Libération, de París, Francia: “¿Quién hubiera pensado que algún día llegáramos a vivir en un país que lleva estrictamente la contabilidad de las personas que expulsa a diario? Francia, el país de los derechos humanos, como suena el cliché. Un país que establece cuotas para expulsados y en donde el ministro responsable al final del año se da cuenta de que expulsó a más de lo que se había propuesto.

Su jefe le había encargado expulsar a 26.000 inmigrantes y la policía reportó 29.799 expulsiones en 2008 (en 2007 fueron 23.200). Esos son los ministros que le gustan a Sarkozy. Y eso a pesar de que tuvieron a bebés y niños bajo arresto y dividieron a familias. En ese sentido Francia ya no es el país que amamos.”

Rusia aplica un vieja táctica: “divide et impera”

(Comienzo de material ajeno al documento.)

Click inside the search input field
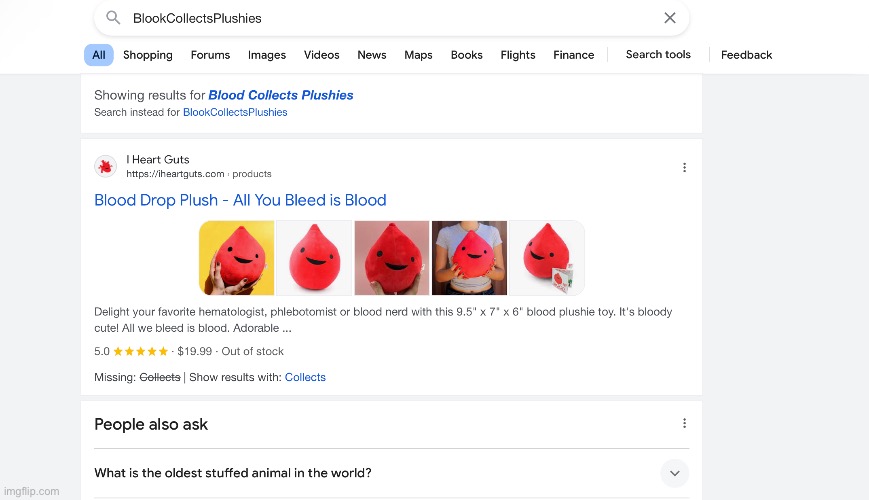Image resolution: width=869 pixels, height=500 pixels. tap(390, 18)
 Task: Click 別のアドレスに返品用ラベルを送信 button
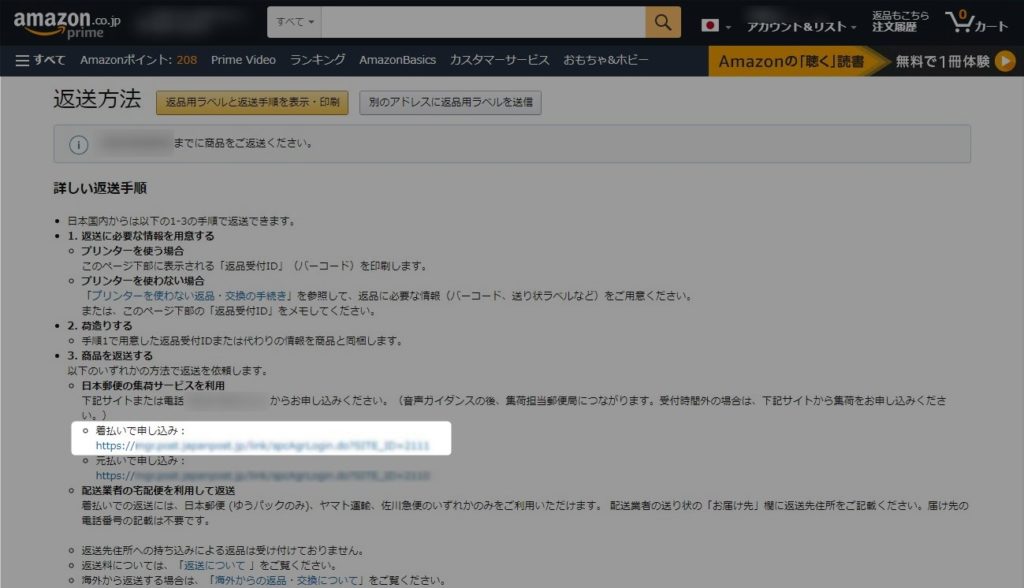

Evenimentul Zilei, de Bucarest, Rumania: “Rusia depende tanto de Europa como Europa de Rusia. Europa es el mercado de ventas para el gas ruso. Sin el dinero de las facturas pagadas por los ciudadanos europeos los rusos tendrían grandes problemas, así que los recientes jueguitos extorsivos, a los que al parecer nos tendremos que acostumbrar, como a un saludo de Año Nuevo, son una táctica pasajera.

Los jueguitos rusos sólo funcionan si cunde la histeria y el mundo los convierte en un problema geopolítico. Claro que Moscú presiona a los países de la antigua Unión Soviética para obligarlos a obedecer a través de la ofensiva de invierno contra Ucrania y la ofensiva de verano en Georgia. Y Moscú apuesta a la desunión de la Unión Europea.”

Pequeñas empresas se quedarán solas

Die Welt, de Berlín, Alemania: "El Fondo (coyuntural) para Alemania va a resultar siendo una caja de Pandora. La política quiere reaccionar con garantías al hecho de que supuestamente grandes empresas tienen problemas para adquirir créditos.

De esta manera se va a promover directamente a los consorcios, mientras las pequeñas empresas se quedan solas. Ahora los gerentes de grandes empresas van a querer presentarse como muy necesitados.”